Using the listing below, keep only the lines with the word "click" and copy them.
Start of Records for the task
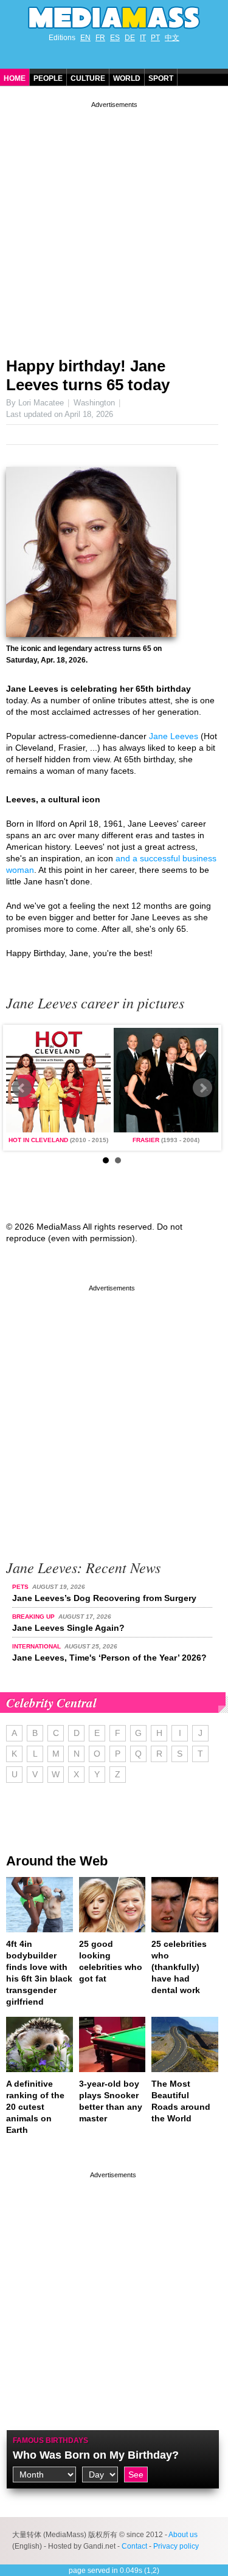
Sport (160, 78)
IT (143, 37)
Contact (134, 2546)
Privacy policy (176, 2546)
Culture (88, 78)
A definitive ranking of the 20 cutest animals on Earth (35, 2107)
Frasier (146, 1140)
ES (115, 37)
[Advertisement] (114, 225)
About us (183, 2534)
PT (155, 37)
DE (130, 37)
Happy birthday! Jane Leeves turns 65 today (88, 375)
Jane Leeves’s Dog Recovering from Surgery (104, 1598)
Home (15, 78)
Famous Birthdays (50, 2440)
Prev (22, 1088)
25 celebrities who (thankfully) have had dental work (179, 1967)
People (48, 78)
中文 (172, 37)
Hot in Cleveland (38, 1140)
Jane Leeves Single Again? (68, 1628)
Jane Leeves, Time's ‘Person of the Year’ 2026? (109, 1657)
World (126, 78)
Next (202, 1088)
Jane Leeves (173, 736)
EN (85, 37)
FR (100, 37)
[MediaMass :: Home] (114, 17)
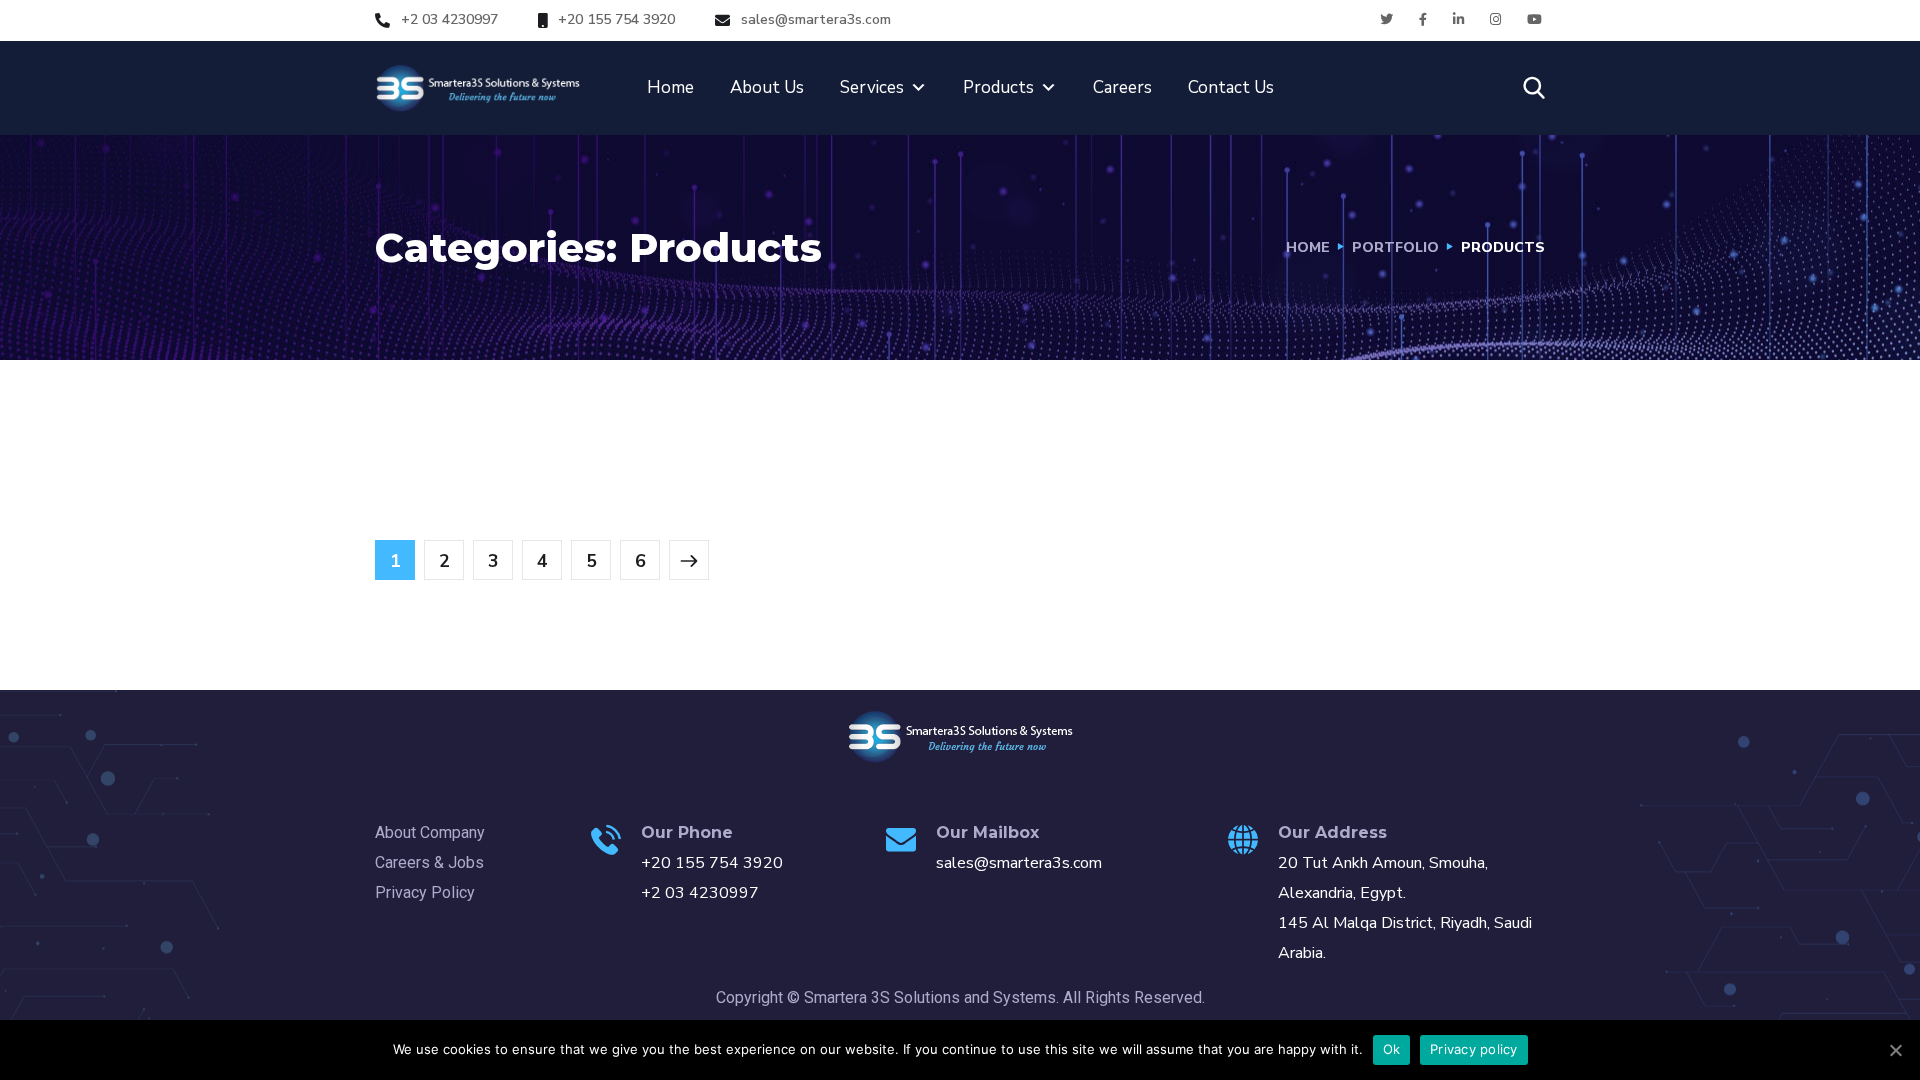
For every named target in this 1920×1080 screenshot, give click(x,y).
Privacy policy (1474, 1049)
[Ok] (1895, 1050)
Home (670, 87)
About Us (767, 87)
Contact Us (1231, 87)
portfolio (1395, 247)
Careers (1122, 87)
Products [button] (998, 87)
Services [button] (872, 87)
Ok (1392, 1049)
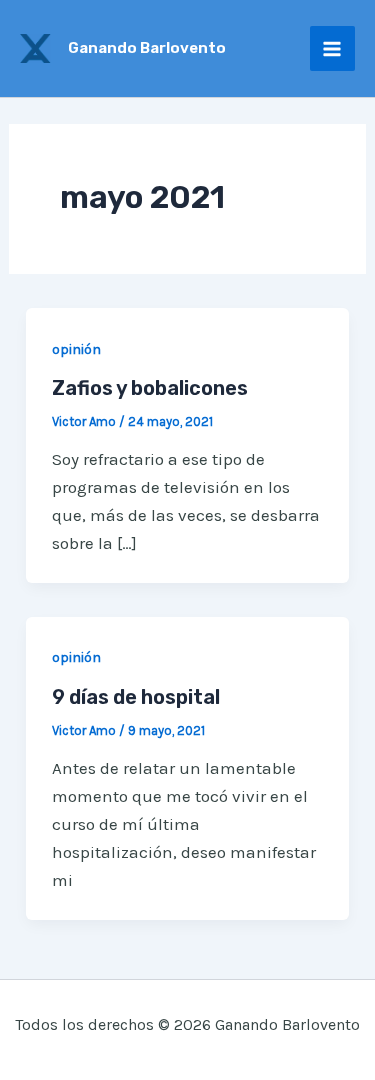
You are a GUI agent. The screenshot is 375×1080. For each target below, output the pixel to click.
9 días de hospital (136, 697)
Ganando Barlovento (147, 48)
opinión (76, 349)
End of Records for the task
■ Result for this exercise
For every named target in this 1920×1080 screenshot, give click(x,y).
You are a GUI agent. The screenshot is 375×1080. For each target below, output the pixel to click.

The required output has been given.